### [Talimatınız]
Bayram sohbetini "Rahman ve rahim" sözlerinin geçtiği yerden başlatıp "her şeye kadirdir." sözlerinden sonra bitirerek yeniden yaz. Bu kısımda "Değerli kardeşlerim" ifadesini "Sevgili kardeşlerim" ile değiştir.

Ramazan Bayramı Sohbeti 1 (Telmaruf 2007)
Seyh Muhammed Muta El-Haznevi (k.s)
Rahman ve rahim olan Allah'ın adıyla sözlerime başlıyorum. Alemlerin Rabbi olan Allah'a hamdu senalar olsun. Hazreti Muhammed'e aline ve ashabına salat ve selam olsun. Yüce Allah babam, şeyhim, murabbim, Şehid-ul Harameyn yüce Allah kendisinden razı olsun ve Allah O'na rahmet eylesin.Değerli kardeşlerim, şunu itiraf ediyorum size konuşmaktan acizim. Kalbimin derinliklerinden hissediyorum konuşmaya aczim vardır. Ramazan ayı boyunca hiçbir kelime size konuşmadım. Yalnız evinize geri dönüp işte ziyarete gittik, Şeyh hazretlerinin dergahına gittik, şeyhimizin oğlundan bir kelime duymadık dememeniz için bu aczimle beraber size konuşmak istiyorum. Yüce Allah'tan temenni ve niyaz ediyorum bu konuşacaklarım ile sizi, bizi ve tüm Müslümanları faydalandırsın. Çünkü Yüce Allah her şeye kadirdir.

### [Verilen malzeme]
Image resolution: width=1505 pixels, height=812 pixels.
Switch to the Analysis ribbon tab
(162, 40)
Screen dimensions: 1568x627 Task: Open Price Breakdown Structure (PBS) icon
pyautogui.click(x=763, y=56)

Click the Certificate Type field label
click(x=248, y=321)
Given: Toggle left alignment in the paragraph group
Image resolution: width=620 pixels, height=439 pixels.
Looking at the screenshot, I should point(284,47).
---
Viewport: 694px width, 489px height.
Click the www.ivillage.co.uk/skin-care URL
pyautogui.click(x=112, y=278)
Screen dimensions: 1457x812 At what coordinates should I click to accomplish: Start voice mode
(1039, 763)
...
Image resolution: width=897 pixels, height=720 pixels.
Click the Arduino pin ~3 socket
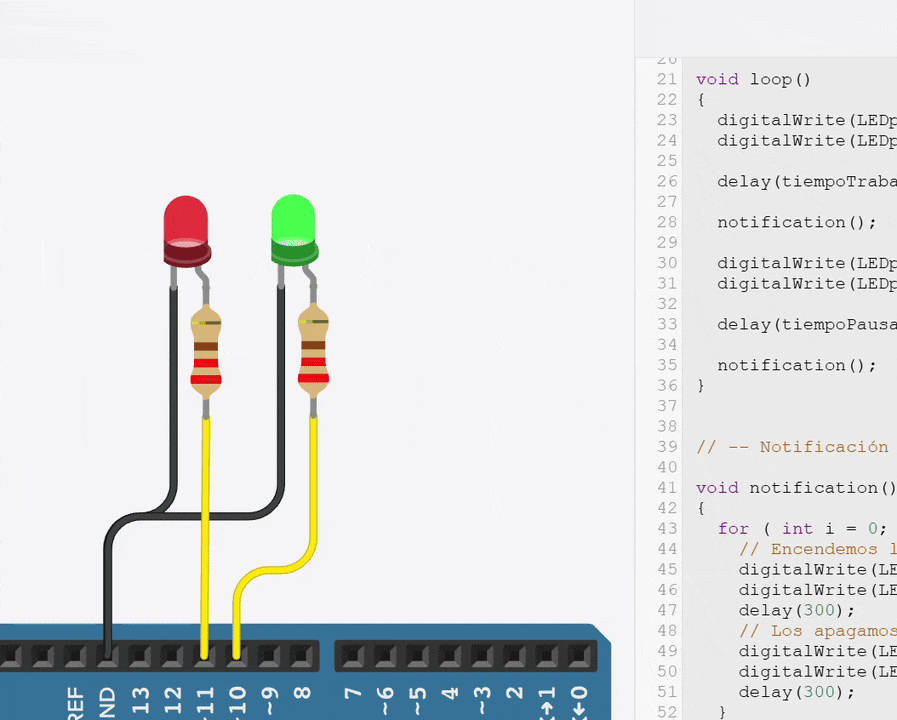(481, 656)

### [Tamamlanmış alıştırma]
Rahman ve rahim olan Allah'ın adıyla sözlerime başlıyorum. Alemlerin Rabbi olan Allah'a hamdu senalar olsun. Hazreti Muhammed'e aline ve ashabına salat ve selam olsun. Yüce Allah babam, şeyhim, murabbim, Şehid-ul Harameyn yüce Allah kendisinden razı olsun ve Allah O'na rahmet eylesin.Sevgili kardeşlerim, şunu itiraf ediyorum size konuşmaktan acizim. Kalbimin derinliklerinden hissediyorum konuşmaya aczim vardır. Ramazan ayı boyunca hiçbir kelime size konuşmadım. Yalnız evinize geri dönüp işte ziyarete gittik, Şeyh hazretlerinin dergahına gittik, şeyhimizin oğlundan bir kelime duymadık dememeniz için bu aczimle beraber size konuşmak istiyorum. Yüce Allah'tan temenni ve niyaz ediyorum bu konuşacaklarım ile sizi, bizi ve tüm Müslümanları faydalandırsın. Çünkü Yüce Allah her şeye kadirdir.